A Central Florida wife will receive a second chance to make her case for an award of alimony, thanks to a recent decision issued by the 5th District Court of Appeal. The appeals court threw out an Osceola County trial court ruling that had given the wife zero alimony. One of the key errors that led to this reversal was the trial court’s conclusion that the couple’s marriage was one of “moderate” duration, despite the fact that the spouses had been married for more than 17 years when the husband filed for divorce.
In this case, Mr. J.Q. (husband) filed for divorce from his wife, Ms. J.Q. (wife), shortly after the couple’s 17th wedding anniversary. The couple’s divorce trial, though, did not take place until six years later. When the trial court issued its ruling, the judge stated that, taking into consideration each spouse’s relative income along with the fact that the couple’s was a marriage of moderate duration, the wife was not entitled to receive alimony.
The wife appealed that ruling, and she won. One of the main reasons why she was successful on appeal was the trial judge’s error in declaring the marriage to be one of moderate duration. This was key because, in Florida, alimony is set according to statutory guidelines, and the Florida Statutes have specific definitions regarding what constitutes a marriage of short, moderate, or long duration. Generally, marriages lasting less than seven years are considered to be short-term marriages. Marriages lasting 17 years or longer are generally deemed to be “long-term.” Anything in between is generally declared to a marriage of moderate duration.
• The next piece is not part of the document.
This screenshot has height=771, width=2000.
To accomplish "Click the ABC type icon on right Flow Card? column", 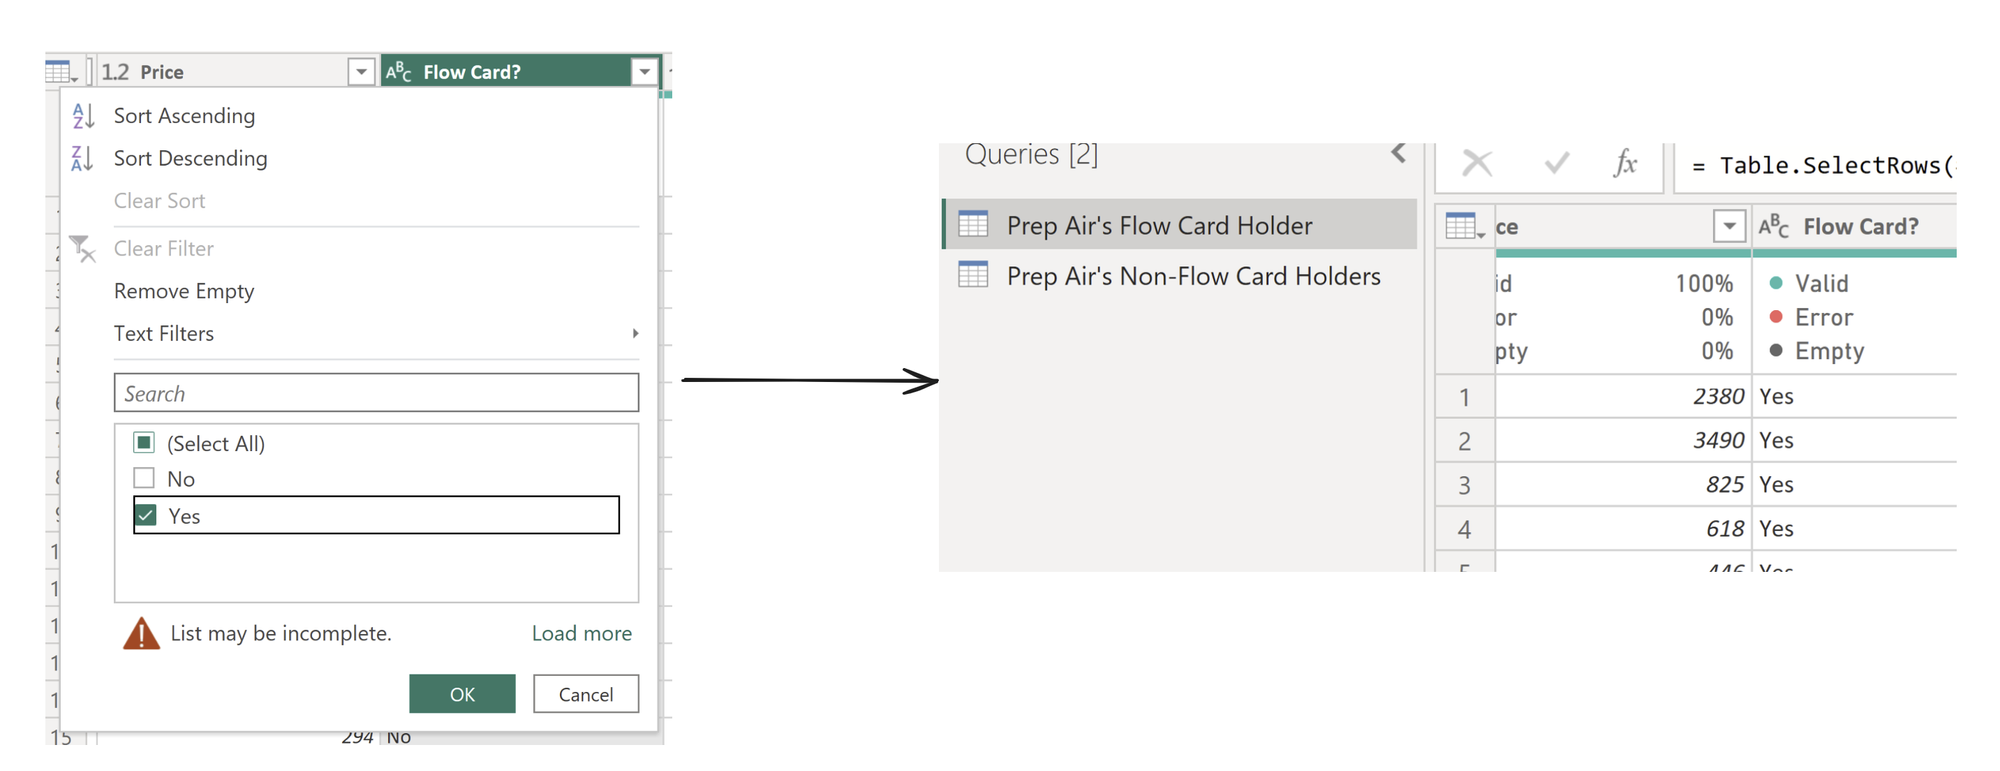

Why is this length-of-marriage factor so important? That’s because Florida law also states that, with marriages that qualify as long-term ones, the presumption is that permanent alimony should be awarded. The spouse opposing an award of alimony can attempt to persuade the court that awarding alimony is not appropriate, but overcoming this presumption is difficult. “Individual factors like age and income, standing alone, will not rebut the presumption. Permanent alimony is ‘awarded to provide for the needs and necessities of life… for a party who lacks the financial ability to meet his or her needs and necessities of life following a dissolution of marriage,’” the court explained.
In the future, the outcome for divorcing couples in situations like that of this couple might be different. Some alimony reform bills that the Florida Legislature is currently considering would change the marriage duration definitions. Only marriages of 20 years or longer would qualify as “long-term,” which would have excluded the couple’s marriage. (Even though the couple had been married 23 years by the time the divorce was finalized, Florida law measures the length of the marriage from the day the couple married until the day that one of the spouses files for divorce, which was 17 years in this case.) Also, some bills under consideration would curtail or do away with permanent alimony, even in cases of long-term marriages.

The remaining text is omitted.